◆ Stored dataset items
--
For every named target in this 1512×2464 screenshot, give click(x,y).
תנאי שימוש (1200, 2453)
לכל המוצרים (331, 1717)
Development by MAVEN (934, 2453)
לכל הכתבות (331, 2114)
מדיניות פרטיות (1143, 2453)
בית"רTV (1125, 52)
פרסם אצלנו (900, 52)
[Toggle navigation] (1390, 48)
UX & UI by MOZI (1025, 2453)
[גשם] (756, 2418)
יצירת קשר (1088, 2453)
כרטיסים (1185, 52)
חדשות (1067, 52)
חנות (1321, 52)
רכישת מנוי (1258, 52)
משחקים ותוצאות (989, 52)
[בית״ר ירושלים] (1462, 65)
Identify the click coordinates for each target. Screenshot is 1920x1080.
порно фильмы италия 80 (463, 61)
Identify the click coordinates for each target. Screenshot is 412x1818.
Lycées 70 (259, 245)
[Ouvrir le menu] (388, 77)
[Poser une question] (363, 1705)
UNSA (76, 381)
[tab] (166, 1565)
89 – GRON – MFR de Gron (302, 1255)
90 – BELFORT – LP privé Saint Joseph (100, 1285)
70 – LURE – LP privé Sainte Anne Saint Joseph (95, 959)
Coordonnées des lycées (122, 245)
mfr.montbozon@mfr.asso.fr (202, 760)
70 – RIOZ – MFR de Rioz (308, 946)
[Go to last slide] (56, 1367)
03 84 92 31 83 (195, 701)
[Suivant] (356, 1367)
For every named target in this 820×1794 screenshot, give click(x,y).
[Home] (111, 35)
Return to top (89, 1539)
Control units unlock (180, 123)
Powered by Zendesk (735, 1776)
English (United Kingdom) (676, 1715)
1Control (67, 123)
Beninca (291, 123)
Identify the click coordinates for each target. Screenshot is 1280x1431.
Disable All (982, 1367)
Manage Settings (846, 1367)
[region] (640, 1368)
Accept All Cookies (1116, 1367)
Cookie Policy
--
◆ EXERCISE OBJECTIVE
Beginning at the line with "порно фильмы италия 80 (463, 61)" and ending at the line with "Return to top (89, 1539)", reproduce each line of the data above exactly, and add no other lines.

◆ WRITTEN RESPONSE
порно фильмы италия 80 (463, 61)
Identify the click coordinates for each target. Screenshot is 412x1818.
Lycées 70 (259, 245)
[Ouvrir le menu] (388, 77)
[Poser une question] (363, 1705)
UNSA (76, 381)
[tab] (166, 1565)
89 – GRON – MFR de Gron (302, 1255)
90 – BELFORT – LP privé Saint Joseph (100, 1285)
70 – LURE – LP privé Sainte Anne Saint Joseph (95, 959)
Coordonnées des lycées (122, 245)
mfr.montbozon@mfr.asso.fr (202, 760)
70 – RIOZ – MFR de Rioz (308, 946)
[Go to last slide] (56, 1367)
03 84 92 31 83 (195, 701)
[Suivant] (356, 1367)
For every named target in this 820×1794 screenshot, give click(x,y).
[Home] (111, 35)
Return to top (89, 1539)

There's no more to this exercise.